Ce qui ne règle pas le problème des comptes personnels, enfin de ceux liés à des journalistes et des patrons de presse. Devraient-ils pouvoir gazouiller sur leur média, voire comme bon leur semble et sur tous les sujets? En fait, à l’oeil, la plupart se soumettent à des règles informelles en ne publiant pas n’importe quoi. On croise bien de petites dérives ou des insignifiances ici et là, mais, franchement, il s’en trouve beaucoup moins que sur certains sites des pros des nouveaux médias.

Celui de Michelle Blanc (qui vient de publier le guide Médias sociaux 101 sur du bon vieux papier) concentre l’autopromotion et le nombrilisme au pur jus. La semaine dernière, entre quelques liens de pro, madame causait vaginite. Du très profond ego inc.

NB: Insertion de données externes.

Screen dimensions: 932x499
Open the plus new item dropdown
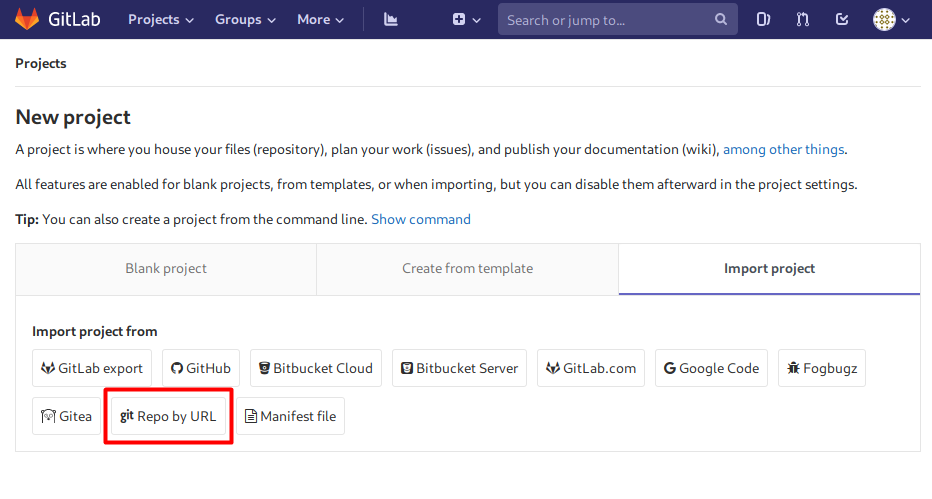466,19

«Plutôt que d’inventer des cas d’espèce fictifs comme certains autres auteurs qui ont écrit sur le sujet l’ont fait, j’utilise un cas qui est notoirement publicisé, pour faire diverses démonstrations de l’utilité des médias sociaux et il s’avère que ce cas est moi-même», a candidement expliqué Mme Blanc sur son blogue.

Fixer une limite plus claire

Franchement, qui se plaindrait si les journalistes fixaient une limite plus claire entre le privé et le public? Quoique, justement, le chroniqueur de La Presse Patrick Lagacé a twitté cette semaine qu’il n’avait pas et n’avait jamais eu de vaginite…

Faut-il donc distinguer les gazouillis des préposés à l’opinion et ceux des préposés aux faits? Ou bien l’un devient l’autre, et tout se mélange en 140 caractères, de tous les côtés, y compris le public et les marketologues?

Stéphane Baillargeon, Stéphane Baillargeon, Stéphane Baillargeon!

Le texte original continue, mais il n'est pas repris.